Post by Chief Blur Buster » 23 Jul 2021, 00:30

RealNC wrote:
06 Jul 2021, 13:34
So I have pretty much the worse electricity quality imaginable basically, but zero problems in games.
Worse electricity? Hah!

Brownout-style electricity with brief dropouts (sub-second blackouts) isn't the worst! Switching power supplies can handle that just fine -- just make sure you have a great 80Plus Platinum ATX power supply, and you're probably fine shock-absorbing that kind of power. The power factor correctors in a good unit, are also good at powering through a distorted AC sinewave. Many of them will swallow random electricity in its voltage and frequency range, and even sometimes outside. And several have enough capacitors to run a computer for almost a second of blackout, especially at low computer loads. You've got a perfectly fine power supply.

A common misconception is that flickery electricity is the dirtiest electricity from a computer POV (if using a good power supply) -- but we engineer-mindsets know that there are much worse sources of interference, like 300-volt noise (inductance) into a 120-volt line, even if it's just a staticky amount of it...

A lot of 90V-260V universal power supplies will tolerate a bit of brief overvoltage, but at some point, noise of high-voltage, can start wreaking havoc with the voltages delivered to the internal computer components (like 6 volts instead of 5 volts), and start crashing or microfreezing the computer, if it's just only at the edge of failure thresholds.

Surprisingly, some of the issues come from electricity that isn't causing problems with light bulbs, but has a lot of injected radiofrequency interference that is filtering through to the computer system -- i.e. running a gaming computer underneath high voltage transmission lines.

Since the interference is in sync with the light bulbs, you don't see light bulb problems, but detectable (by a multimeter/oscilloscope) stray electricity injected into the wiring of all kinds (mouse cable, Ethernet cable, USB cables, power supply cables, or even the intense EMF injected through tempered glass sides and injecting stray voltages everywhere; etc. If you're unlucky to live in a country where houses are built underneath 500 kilovolt lines... Or in a room right above a condo mechanical floor (with a huge bigass multimegawatt transformer under your floor). I've seen computer crash in these rare EMP-league interference situations -- injected over the air like a massive inductor -- like a mini EMP bomb. Now that's BAD interference.

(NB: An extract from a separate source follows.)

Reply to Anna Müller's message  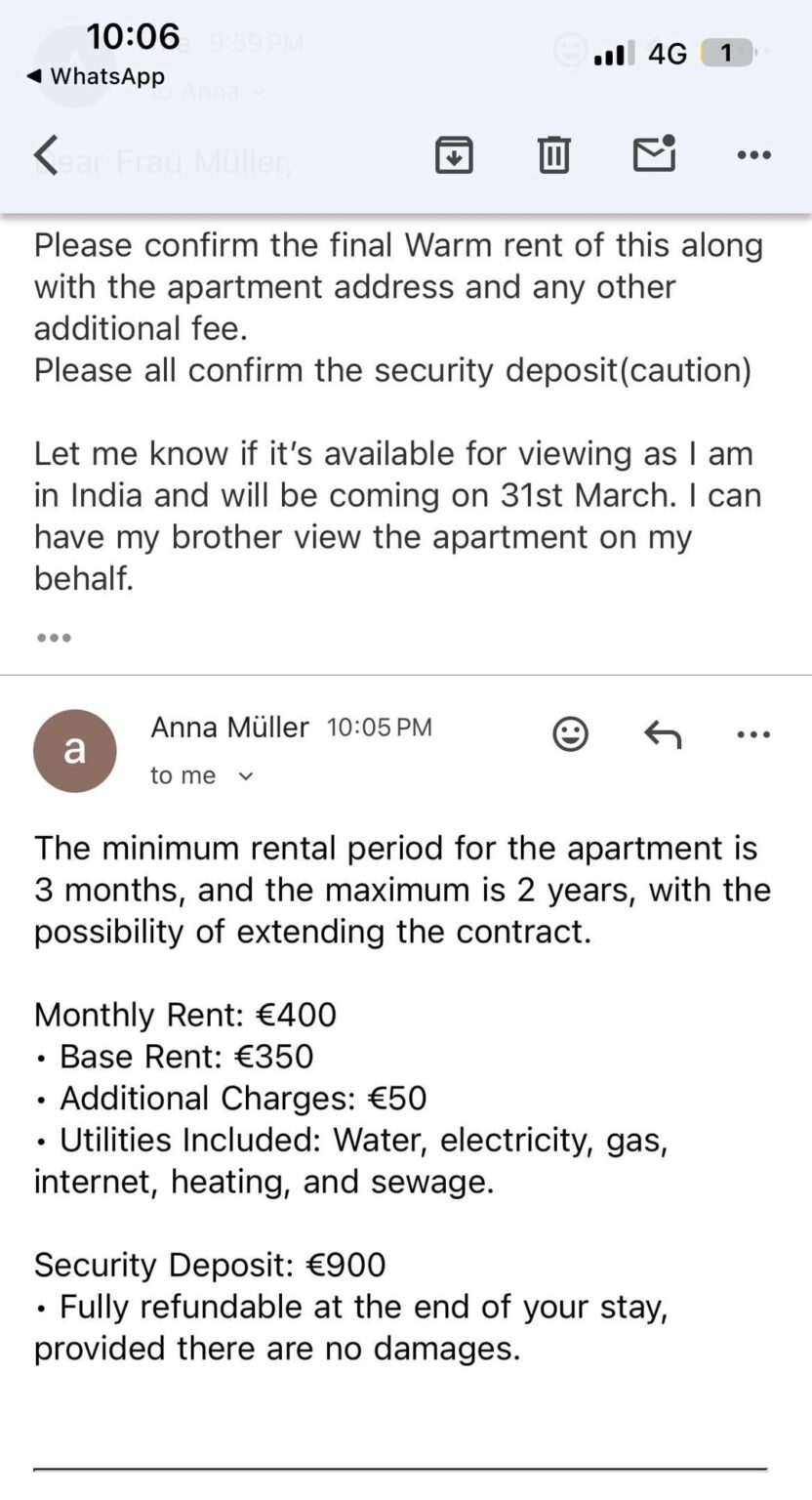click(662, 734)
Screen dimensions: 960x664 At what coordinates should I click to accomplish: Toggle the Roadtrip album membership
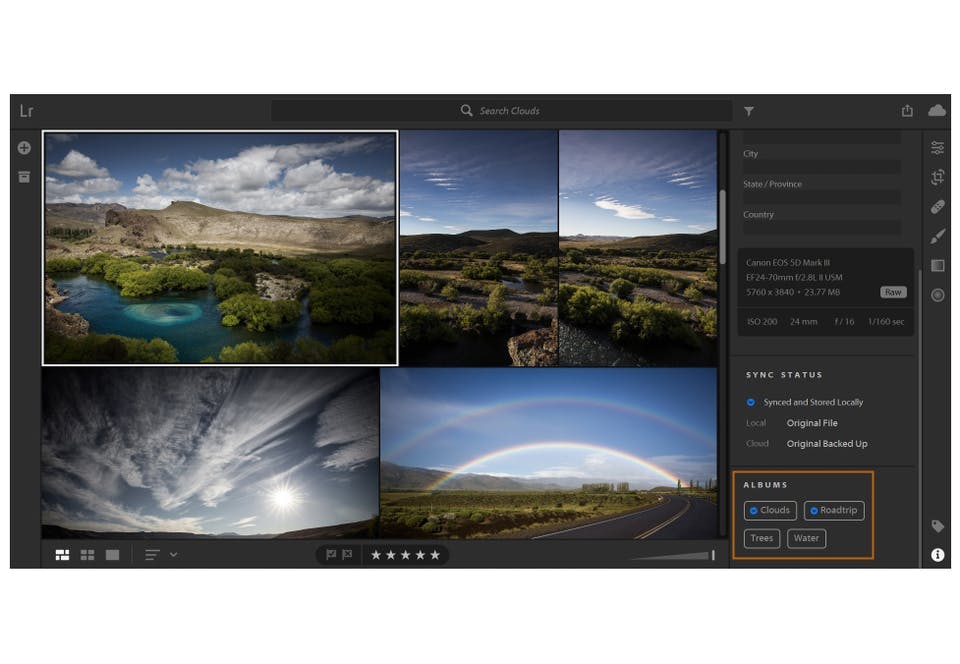pyautogui.click(x=834, y=510)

- Neighbour's malfunctioning fridge compressor or dryer motor (turned into a defacto RF jammer / sparkgap transmitter) strong enough to blackout nearby WiFi / cordless phones / inject stray signals into nearby wires / etc.
- Near-megavolt transmission lines that's less than ~20-50 meters away. The types that can make an unpowered fluorescent tube glow. That same stray voltage can get injected into mostly-unshielded mouse cables and Ethernet cables, or even into a computer innards and wreak havoc with stability.
- Power substation transformer in a mechanical floor/mechanical room adjacent to your room or floor.
- Large poorly-shielded power pole transformer inches away from a 2nd/3rd floor house wall
- Machines that emit EMP-leagues of EMI (nearby MRI machine, some science lab machines, etc)

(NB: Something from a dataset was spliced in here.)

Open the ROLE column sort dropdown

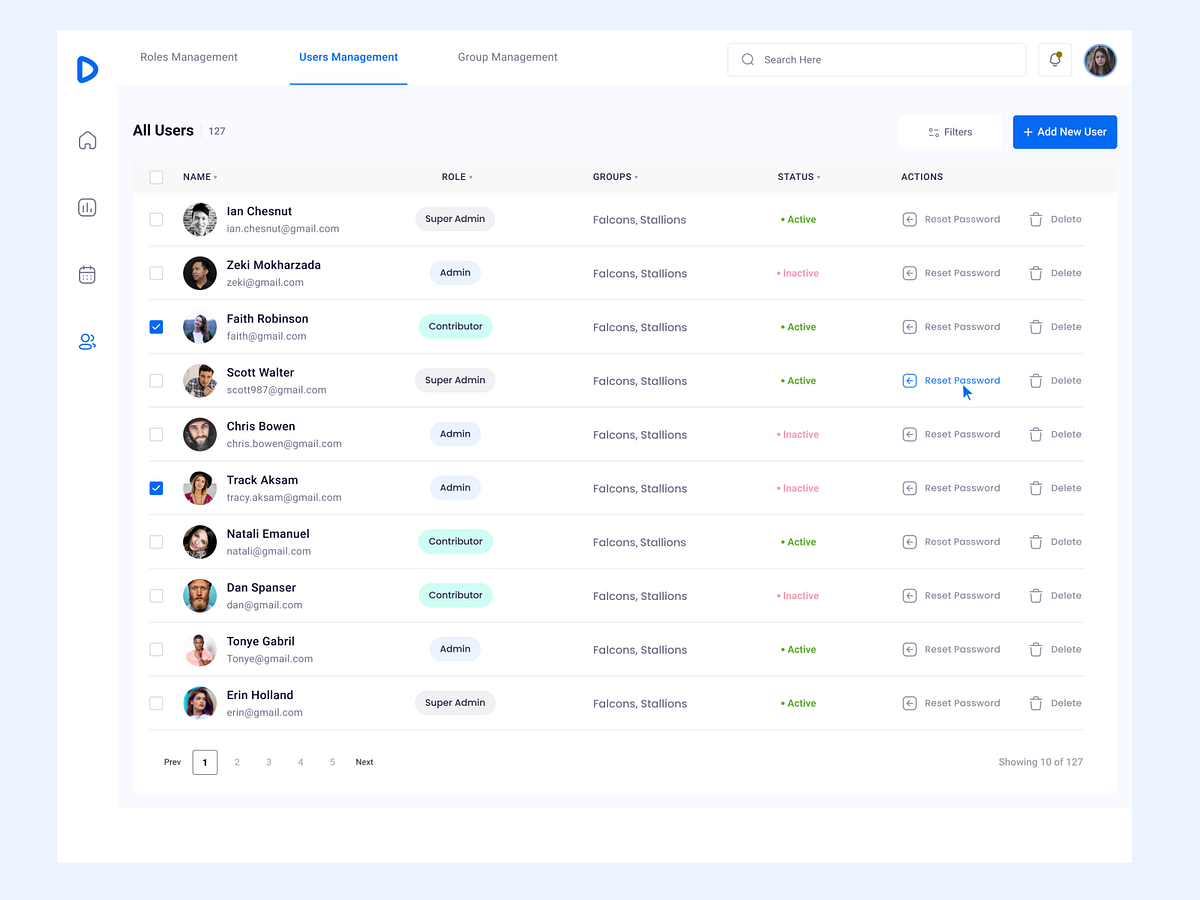pos(471,177)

Weird things like a single malfunctioning CRT TV actually blacked out an entire town's Internet, now try a million-times stronger interference signal than that by being in the next room instead of across town. Ouchie for your computer. The rules of squares in distance is your ally (move WiFi router further away from computer) and enemy (interference bad enough to kill internet signal 1 mile away, could conceivably destabilize a computer in an adjacent room).

These are rare problems, but with computers running at their limits, and some population unfortunate to be stuck near strong interference sources, some interference (strong EMI/EMF over the air) dominoes into a lot of freezes. This is one of those diffuse, super-hard-to-troubleshoot things, that feels very, very voodoo.

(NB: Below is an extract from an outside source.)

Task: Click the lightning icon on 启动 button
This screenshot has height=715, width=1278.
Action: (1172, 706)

Oh, and don't keep RF-emitting devices adjacent to your computer. Keep a WiFi router at least 2 meters away from your computer & computer wiring. The cautionary tale of the LG 5K wifi issue is actually somewhat more widespread (on a much smaller, hard-to-debug scale like affecting only 100 users out of 1,000,000 users). Even test-disable onboard WiFi and Bluetooth, just in case, since 2.4 Ghz from that can actually interfere with 2.4 GHz processor/buses (somewhat) in creating lower margins of stability, etc. Mind you, these (while they exist) are pretty unlikely causes, so use common sense on skipping troubleshooting longshot causes.

Still, some common-sense RF hygeine doesn't hurt (power and data cables socially distanced a few centimeters away from each other, and major RF emitters (WiFi routers) away from the computer and computer wiring (except the criticals such as Ethernet cables, cordless keyboard/mice), but that only helps certain causes. And sometimes you have to go wireless (e.g. switching to wireless gaming keyboard/mice if you live only meters away from a >100 kilovolt power transmission line -- can actually, in some cases, reduce latency, since you've eliminated injected voltage noise into USB cables that is causing latency caused by USB error correction).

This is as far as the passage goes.